PROBLEM TO WORK ON:
Reproduce the material below without change, starting at the line that contains "Click the Manually source badge" and continuing down through the line that contains "point(148,470)", with both of those lines included. Leave the pictures out.

MATERIAL FOR THIS TASK:
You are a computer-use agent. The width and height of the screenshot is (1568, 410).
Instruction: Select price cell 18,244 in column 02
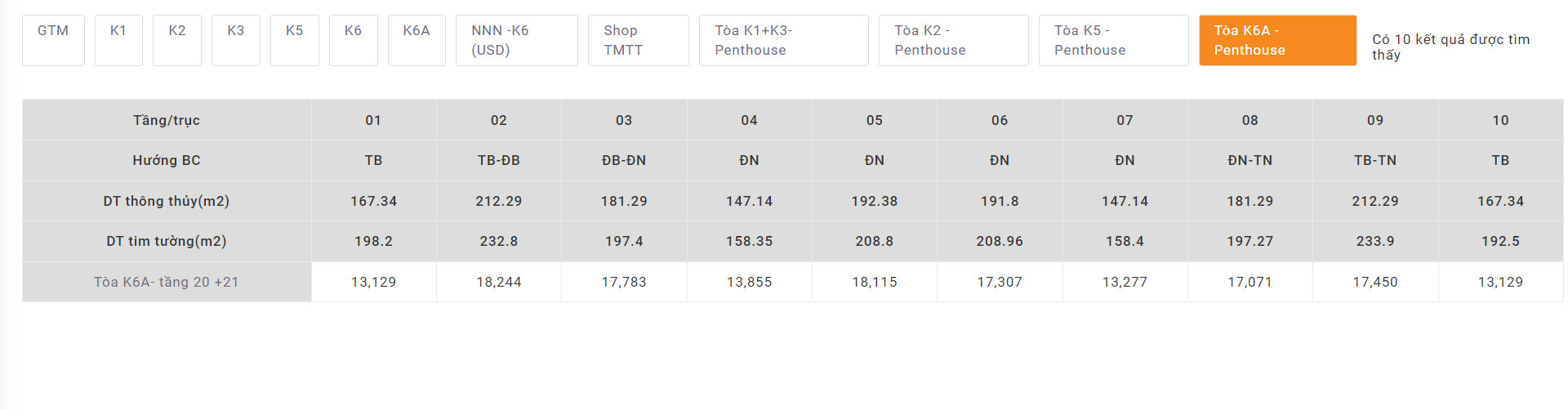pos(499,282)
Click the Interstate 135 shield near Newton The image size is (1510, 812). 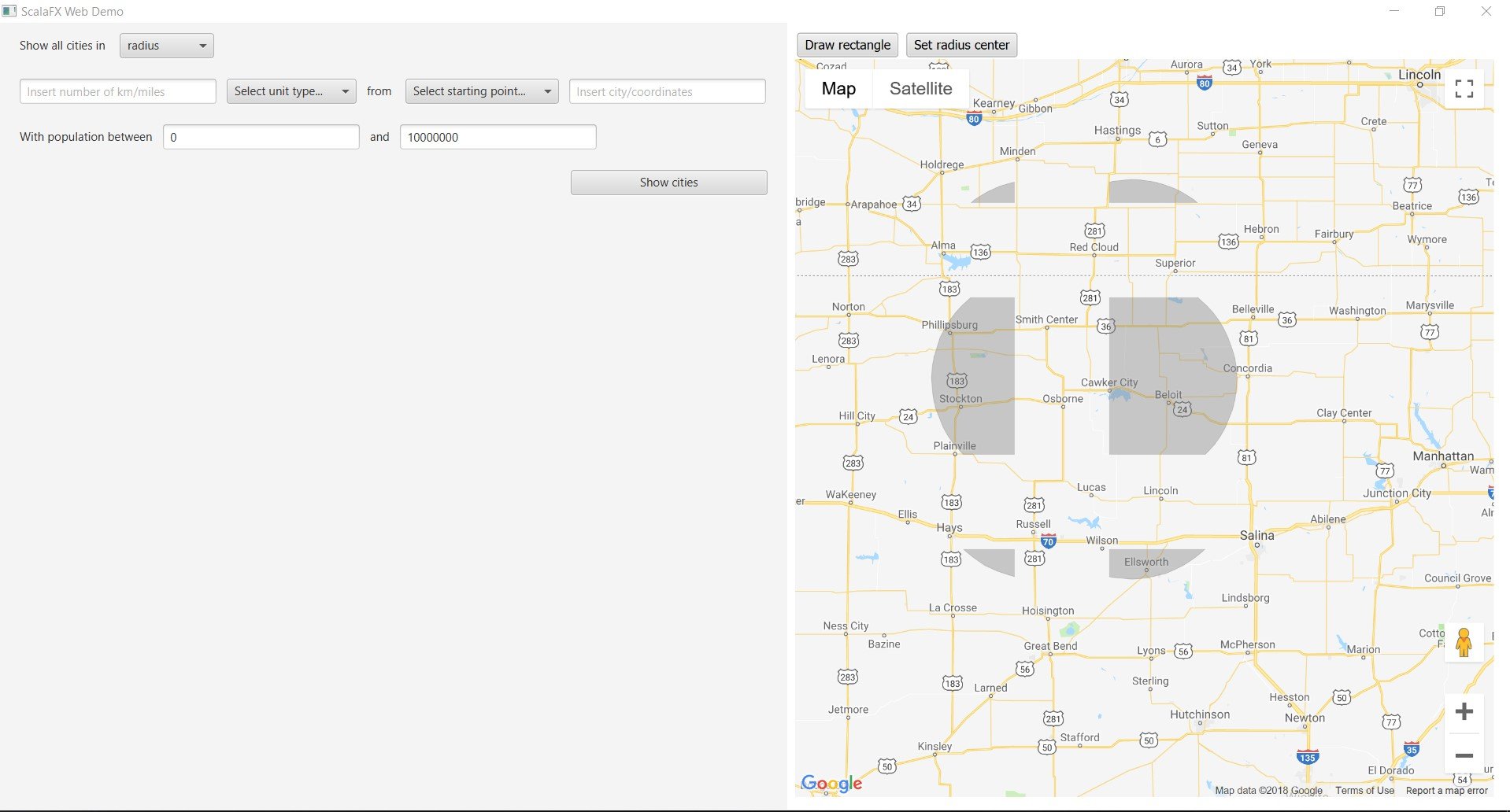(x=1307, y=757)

...

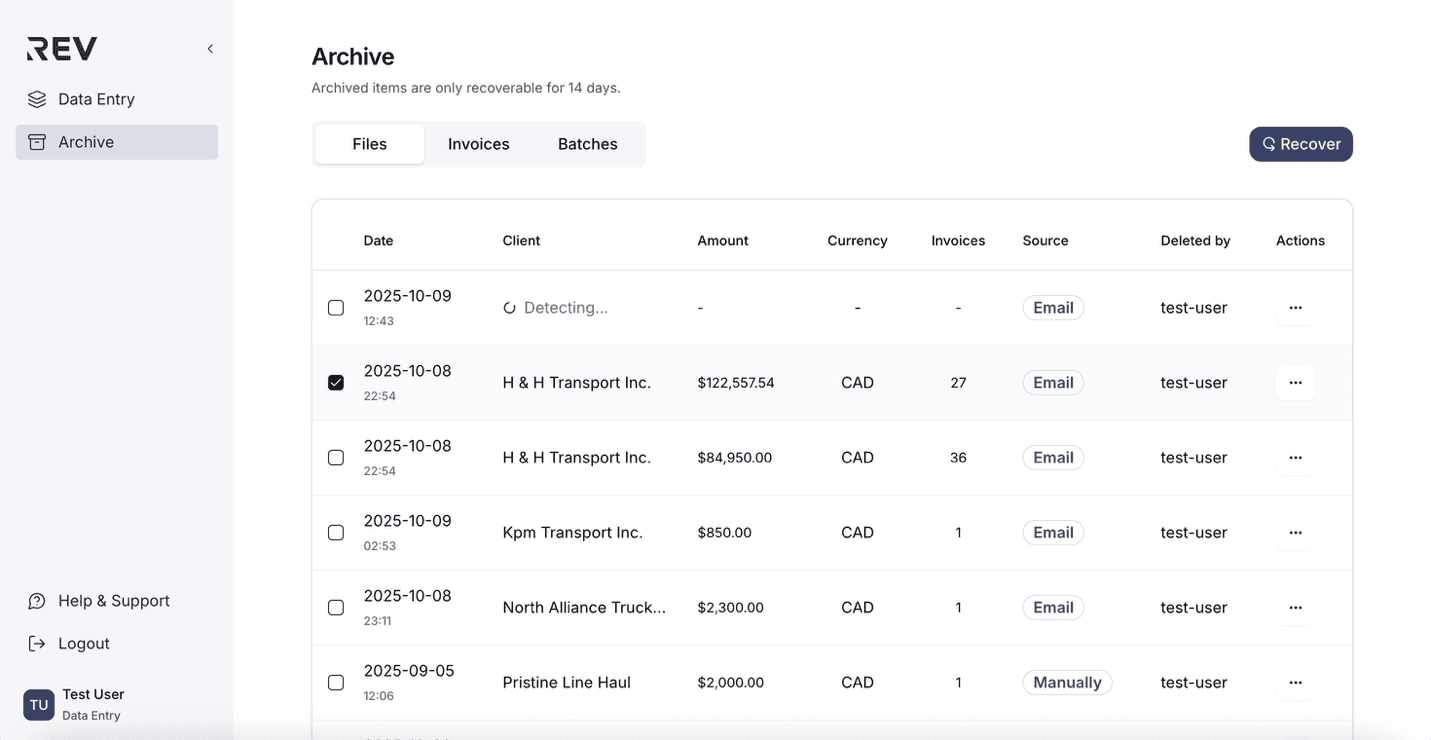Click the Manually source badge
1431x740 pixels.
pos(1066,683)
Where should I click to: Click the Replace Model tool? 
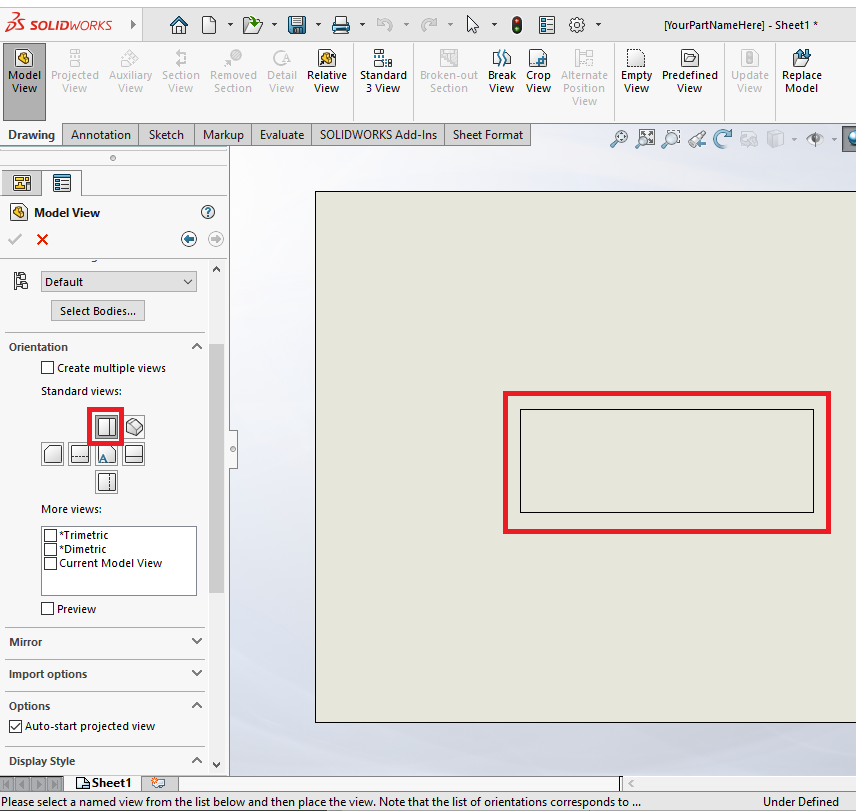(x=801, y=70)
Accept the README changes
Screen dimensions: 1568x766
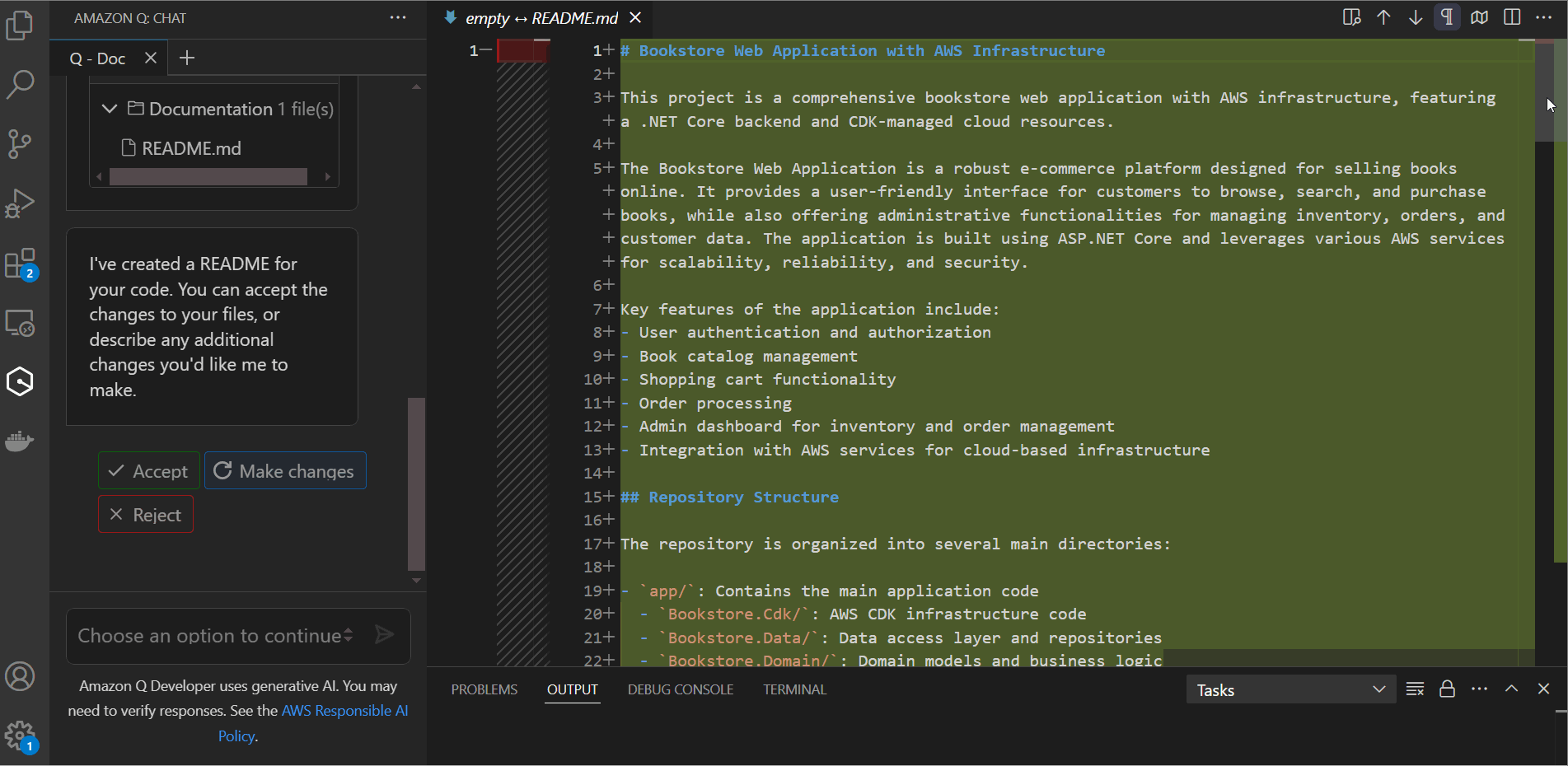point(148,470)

FINAL ANSWER:
Click the Manually source badge
1431x740 pixels.
pos(1066,683)
Where should I click to: Click the Replace Model tool? 
(x=801, y=70)
Accept the README changes
Screen dimensions: 1568x766
point(148,470)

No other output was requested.